Well, I've been introduced to this fine piece of software a few days ago, and decided to try it out after having tried a paid version of Graphics Gale my friend let me use on his machine for a short while, and a trial of ProMotion. Unlike both of these costly pieces of software, Grafx2 is entirely free and open source. On top of that, it's chock full of features that neither of the other two software have, and it's very optimial for working efficiently with its handy keybindings.

This pixel pushing wonder sports all of the tools you would normally find in an image editing program meant for pixel art: multiple brush sizes, line/circle tools, rectangles, an a palette menu of sorts. What it has that makes it unique are advanced shape tools such as splines (essentially a curve tool, but it's a *lot* more precise than that lame one found in MS Paint, and easier to use overall); gradient spheres/rectangles; palette options such as "Spread" (takes two endpoint colors, and computes intermediary shades between them to add to the palette), "Histogram" (shows a histogram of all colors used and how many pixels they populate), "Zap Unused/Reduce" (removes unused colors from the palette and can lower the color count quickly), "Merge" (reduces a color by averaging two other colors together), along with many others; super handy key bindings (` for pipette, d for pen tool, u for undo and S-u for redo, etc.); wide brush shape variety and support for custom brushes (which can be save and edited for later use!); advanced options for pixel width, resolution, special brush/tool effects, etc.; Layers and layer tools; and many, many more features. It's also available for every major platform, and even some more obscure ones.

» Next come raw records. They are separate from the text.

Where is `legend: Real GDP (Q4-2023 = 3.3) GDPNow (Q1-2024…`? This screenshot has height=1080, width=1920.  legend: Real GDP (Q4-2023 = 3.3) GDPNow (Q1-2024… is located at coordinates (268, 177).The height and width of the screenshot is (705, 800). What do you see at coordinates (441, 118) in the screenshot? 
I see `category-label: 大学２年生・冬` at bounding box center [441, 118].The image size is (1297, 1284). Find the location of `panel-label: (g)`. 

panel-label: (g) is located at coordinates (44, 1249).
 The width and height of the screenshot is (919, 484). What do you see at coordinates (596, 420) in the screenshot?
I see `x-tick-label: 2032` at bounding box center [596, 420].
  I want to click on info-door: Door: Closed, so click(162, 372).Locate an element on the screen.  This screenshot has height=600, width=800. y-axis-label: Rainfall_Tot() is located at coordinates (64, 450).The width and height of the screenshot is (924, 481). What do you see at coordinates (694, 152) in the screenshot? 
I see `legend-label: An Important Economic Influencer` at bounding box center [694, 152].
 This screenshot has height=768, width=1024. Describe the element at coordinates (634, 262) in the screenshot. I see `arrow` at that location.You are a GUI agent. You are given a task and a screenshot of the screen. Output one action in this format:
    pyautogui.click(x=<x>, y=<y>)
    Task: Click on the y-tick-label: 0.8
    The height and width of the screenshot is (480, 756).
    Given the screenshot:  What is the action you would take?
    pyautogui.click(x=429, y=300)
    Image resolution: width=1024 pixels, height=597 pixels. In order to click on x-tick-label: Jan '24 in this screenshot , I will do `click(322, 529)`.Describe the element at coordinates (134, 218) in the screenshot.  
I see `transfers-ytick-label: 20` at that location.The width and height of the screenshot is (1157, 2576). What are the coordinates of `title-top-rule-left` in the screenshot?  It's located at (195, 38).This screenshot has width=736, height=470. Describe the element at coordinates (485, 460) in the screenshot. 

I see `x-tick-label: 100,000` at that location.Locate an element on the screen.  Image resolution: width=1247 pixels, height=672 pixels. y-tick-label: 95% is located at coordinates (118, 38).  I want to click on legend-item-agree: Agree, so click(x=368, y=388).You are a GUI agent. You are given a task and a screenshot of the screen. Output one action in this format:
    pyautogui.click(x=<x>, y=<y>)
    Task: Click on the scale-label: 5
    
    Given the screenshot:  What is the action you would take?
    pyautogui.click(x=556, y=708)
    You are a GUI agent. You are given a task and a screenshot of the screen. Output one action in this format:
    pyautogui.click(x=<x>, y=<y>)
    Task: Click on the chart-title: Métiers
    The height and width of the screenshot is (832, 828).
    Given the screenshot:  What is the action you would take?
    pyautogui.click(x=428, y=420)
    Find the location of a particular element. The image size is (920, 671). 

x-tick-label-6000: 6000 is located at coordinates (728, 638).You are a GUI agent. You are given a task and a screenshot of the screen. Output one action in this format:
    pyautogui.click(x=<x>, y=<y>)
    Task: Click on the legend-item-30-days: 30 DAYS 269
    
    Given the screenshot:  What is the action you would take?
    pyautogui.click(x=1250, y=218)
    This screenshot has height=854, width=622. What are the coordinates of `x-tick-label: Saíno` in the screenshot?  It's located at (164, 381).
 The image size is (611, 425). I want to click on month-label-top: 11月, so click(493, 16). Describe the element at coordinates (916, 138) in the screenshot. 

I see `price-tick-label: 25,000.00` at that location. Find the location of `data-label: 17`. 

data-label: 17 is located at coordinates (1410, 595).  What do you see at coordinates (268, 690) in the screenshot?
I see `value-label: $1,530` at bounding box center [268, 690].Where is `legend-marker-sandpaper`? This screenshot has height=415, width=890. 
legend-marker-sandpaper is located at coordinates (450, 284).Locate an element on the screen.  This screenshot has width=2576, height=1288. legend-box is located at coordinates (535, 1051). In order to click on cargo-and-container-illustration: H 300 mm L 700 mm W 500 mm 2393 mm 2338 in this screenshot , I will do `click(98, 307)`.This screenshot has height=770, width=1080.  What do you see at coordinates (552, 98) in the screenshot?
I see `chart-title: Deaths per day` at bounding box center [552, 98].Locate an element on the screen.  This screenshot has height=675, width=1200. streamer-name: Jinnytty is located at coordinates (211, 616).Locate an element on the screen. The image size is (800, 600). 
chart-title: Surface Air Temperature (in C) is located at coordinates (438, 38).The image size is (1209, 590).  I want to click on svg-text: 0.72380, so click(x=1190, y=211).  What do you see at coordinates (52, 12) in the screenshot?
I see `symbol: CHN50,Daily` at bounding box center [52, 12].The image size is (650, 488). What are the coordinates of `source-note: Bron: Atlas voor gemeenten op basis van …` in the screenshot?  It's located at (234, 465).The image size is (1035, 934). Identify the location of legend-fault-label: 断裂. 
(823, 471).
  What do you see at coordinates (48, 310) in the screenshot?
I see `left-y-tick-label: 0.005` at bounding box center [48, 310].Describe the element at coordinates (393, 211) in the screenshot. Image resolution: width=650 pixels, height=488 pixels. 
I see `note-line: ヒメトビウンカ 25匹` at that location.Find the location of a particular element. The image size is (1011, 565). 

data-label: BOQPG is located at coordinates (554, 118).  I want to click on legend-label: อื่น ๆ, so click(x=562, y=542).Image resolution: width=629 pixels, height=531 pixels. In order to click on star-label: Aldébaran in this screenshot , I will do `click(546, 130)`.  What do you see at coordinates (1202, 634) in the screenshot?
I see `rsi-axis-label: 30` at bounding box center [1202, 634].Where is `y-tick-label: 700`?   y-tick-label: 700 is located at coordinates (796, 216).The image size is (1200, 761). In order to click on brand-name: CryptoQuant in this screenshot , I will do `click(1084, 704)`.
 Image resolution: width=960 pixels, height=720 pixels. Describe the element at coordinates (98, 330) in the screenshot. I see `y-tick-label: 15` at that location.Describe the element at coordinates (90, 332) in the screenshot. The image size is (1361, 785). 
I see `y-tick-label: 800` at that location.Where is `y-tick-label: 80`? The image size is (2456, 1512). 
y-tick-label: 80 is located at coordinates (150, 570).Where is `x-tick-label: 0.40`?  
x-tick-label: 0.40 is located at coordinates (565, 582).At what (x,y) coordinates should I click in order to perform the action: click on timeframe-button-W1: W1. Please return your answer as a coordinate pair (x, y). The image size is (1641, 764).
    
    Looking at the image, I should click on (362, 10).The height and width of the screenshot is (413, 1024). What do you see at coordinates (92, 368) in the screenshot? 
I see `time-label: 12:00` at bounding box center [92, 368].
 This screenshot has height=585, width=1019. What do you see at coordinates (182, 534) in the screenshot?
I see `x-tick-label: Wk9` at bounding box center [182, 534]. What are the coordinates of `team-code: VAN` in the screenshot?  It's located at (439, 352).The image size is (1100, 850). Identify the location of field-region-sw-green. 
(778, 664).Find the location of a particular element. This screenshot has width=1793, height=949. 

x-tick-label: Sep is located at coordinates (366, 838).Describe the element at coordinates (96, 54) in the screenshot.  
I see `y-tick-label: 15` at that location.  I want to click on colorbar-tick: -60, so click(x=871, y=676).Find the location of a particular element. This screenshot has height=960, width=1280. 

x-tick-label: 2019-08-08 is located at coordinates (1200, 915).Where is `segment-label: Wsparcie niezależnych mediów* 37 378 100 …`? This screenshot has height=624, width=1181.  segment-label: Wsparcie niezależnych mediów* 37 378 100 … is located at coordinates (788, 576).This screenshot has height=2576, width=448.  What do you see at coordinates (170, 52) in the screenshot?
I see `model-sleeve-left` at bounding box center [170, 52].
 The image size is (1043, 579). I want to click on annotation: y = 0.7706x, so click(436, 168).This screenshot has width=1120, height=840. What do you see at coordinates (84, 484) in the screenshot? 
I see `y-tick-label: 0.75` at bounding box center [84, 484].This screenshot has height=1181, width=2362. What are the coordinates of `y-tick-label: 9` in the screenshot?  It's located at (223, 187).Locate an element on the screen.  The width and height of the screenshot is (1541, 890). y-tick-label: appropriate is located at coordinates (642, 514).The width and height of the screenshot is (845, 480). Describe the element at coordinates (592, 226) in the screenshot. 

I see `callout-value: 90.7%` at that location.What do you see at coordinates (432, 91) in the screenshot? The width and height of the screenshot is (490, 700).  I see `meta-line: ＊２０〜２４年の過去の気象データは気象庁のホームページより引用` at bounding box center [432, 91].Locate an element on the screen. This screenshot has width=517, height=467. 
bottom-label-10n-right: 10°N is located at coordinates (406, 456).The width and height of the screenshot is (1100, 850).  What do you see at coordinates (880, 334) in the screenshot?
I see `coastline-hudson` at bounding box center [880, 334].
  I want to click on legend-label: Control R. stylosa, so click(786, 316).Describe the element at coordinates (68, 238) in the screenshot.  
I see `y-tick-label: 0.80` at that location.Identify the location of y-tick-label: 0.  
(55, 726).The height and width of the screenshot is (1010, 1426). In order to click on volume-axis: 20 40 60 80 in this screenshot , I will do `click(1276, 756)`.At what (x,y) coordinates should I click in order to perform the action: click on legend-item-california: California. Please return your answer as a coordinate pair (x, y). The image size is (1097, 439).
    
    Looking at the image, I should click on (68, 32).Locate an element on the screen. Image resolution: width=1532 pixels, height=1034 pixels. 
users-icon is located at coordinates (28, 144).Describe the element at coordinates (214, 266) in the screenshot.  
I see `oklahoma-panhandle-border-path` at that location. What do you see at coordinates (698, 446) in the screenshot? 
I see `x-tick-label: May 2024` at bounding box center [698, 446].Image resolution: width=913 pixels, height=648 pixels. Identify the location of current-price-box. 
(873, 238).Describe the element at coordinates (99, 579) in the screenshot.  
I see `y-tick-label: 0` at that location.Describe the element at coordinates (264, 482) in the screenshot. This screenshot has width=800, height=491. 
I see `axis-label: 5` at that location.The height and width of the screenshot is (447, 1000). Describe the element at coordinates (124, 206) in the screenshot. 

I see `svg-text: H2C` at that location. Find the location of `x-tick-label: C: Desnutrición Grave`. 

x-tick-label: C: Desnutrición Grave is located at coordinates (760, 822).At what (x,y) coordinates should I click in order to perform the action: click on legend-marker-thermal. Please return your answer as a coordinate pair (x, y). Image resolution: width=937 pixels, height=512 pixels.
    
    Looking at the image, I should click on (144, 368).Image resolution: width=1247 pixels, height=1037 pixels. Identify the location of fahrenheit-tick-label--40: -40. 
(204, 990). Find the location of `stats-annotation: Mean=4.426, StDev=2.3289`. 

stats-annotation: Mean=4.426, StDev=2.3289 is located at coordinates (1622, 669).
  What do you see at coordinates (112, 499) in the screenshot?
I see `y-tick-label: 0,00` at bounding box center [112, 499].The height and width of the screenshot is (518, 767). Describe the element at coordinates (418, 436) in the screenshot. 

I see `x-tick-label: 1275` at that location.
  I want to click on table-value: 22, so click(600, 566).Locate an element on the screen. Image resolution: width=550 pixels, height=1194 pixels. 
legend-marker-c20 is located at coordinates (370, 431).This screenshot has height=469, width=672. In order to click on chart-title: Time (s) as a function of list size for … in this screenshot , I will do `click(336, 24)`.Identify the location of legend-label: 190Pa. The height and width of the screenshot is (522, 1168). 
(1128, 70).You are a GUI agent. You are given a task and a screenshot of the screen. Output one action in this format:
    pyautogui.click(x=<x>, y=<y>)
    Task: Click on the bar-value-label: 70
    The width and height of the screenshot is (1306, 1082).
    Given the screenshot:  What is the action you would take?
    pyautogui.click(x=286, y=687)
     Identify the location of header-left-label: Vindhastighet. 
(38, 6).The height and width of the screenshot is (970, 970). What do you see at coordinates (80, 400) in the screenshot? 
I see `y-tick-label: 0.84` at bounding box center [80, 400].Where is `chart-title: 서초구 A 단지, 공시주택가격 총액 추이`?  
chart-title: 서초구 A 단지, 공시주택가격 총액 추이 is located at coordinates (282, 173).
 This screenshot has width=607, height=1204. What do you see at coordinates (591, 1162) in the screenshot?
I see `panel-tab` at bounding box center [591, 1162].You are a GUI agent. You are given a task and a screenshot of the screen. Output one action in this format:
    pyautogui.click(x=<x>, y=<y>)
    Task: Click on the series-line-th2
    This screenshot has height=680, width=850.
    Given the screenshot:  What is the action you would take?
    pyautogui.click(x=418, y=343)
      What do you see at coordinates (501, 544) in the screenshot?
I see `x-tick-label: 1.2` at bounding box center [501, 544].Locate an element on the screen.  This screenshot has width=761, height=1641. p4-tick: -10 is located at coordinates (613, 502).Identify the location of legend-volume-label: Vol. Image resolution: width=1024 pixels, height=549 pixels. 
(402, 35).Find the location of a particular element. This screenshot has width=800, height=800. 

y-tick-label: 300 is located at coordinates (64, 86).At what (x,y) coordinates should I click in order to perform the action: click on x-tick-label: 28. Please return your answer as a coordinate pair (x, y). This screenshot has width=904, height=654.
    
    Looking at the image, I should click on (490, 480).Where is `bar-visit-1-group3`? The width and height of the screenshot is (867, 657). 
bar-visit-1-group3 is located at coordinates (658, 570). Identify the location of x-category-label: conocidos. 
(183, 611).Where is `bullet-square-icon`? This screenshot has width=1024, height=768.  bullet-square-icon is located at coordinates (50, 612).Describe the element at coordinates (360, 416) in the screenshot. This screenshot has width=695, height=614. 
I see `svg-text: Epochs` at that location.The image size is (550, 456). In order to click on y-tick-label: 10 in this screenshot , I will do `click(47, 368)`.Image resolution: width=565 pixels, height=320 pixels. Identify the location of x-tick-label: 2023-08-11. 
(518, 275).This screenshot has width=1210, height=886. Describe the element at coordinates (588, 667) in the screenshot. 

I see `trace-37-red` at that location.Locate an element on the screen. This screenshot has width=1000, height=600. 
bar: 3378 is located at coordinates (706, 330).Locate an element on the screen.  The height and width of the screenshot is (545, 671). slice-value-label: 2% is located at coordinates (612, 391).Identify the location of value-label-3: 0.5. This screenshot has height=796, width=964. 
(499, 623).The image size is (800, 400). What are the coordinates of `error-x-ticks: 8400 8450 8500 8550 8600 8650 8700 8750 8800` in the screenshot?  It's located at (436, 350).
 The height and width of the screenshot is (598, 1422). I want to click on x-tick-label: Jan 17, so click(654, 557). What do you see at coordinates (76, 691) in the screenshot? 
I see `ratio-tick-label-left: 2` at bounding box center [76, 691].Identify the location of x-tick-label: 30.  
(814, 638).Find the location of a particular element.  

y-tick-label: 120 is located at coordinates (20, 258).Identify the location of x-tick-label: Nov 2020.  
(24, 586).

The learning curve for using this program is rather small considering the huge count of features included; I personally got very comfortable with using it (more comfortable than with MS Paint!) in a matter of two or three hours of using it. I've found I can pixel about 3x more efficiently on average in
rafx2 than in MS Paint, and at least 1.5x faster than in Graphics Gale. Most of the features are very straightforward and easy to figure out.

One thing the Cemetechnicians around here might enjoy the most, is that it's got a scripting system that uses Lua as the scripting language. Grafx2 allows scripts to have a large degree of control over the image and tools in the program, and to make it even easier, since Grafx2 is written using SDL, you can tap into SDL's easy-to-use, powerful routines. I for one have already started playing around with a script that would allow for 5+ curve splines.

Overall, whether you're a serious pixel artist or if you just play around with a few sprites here or there, I recommend you to check out Grafx2; you'll be very glad that you did.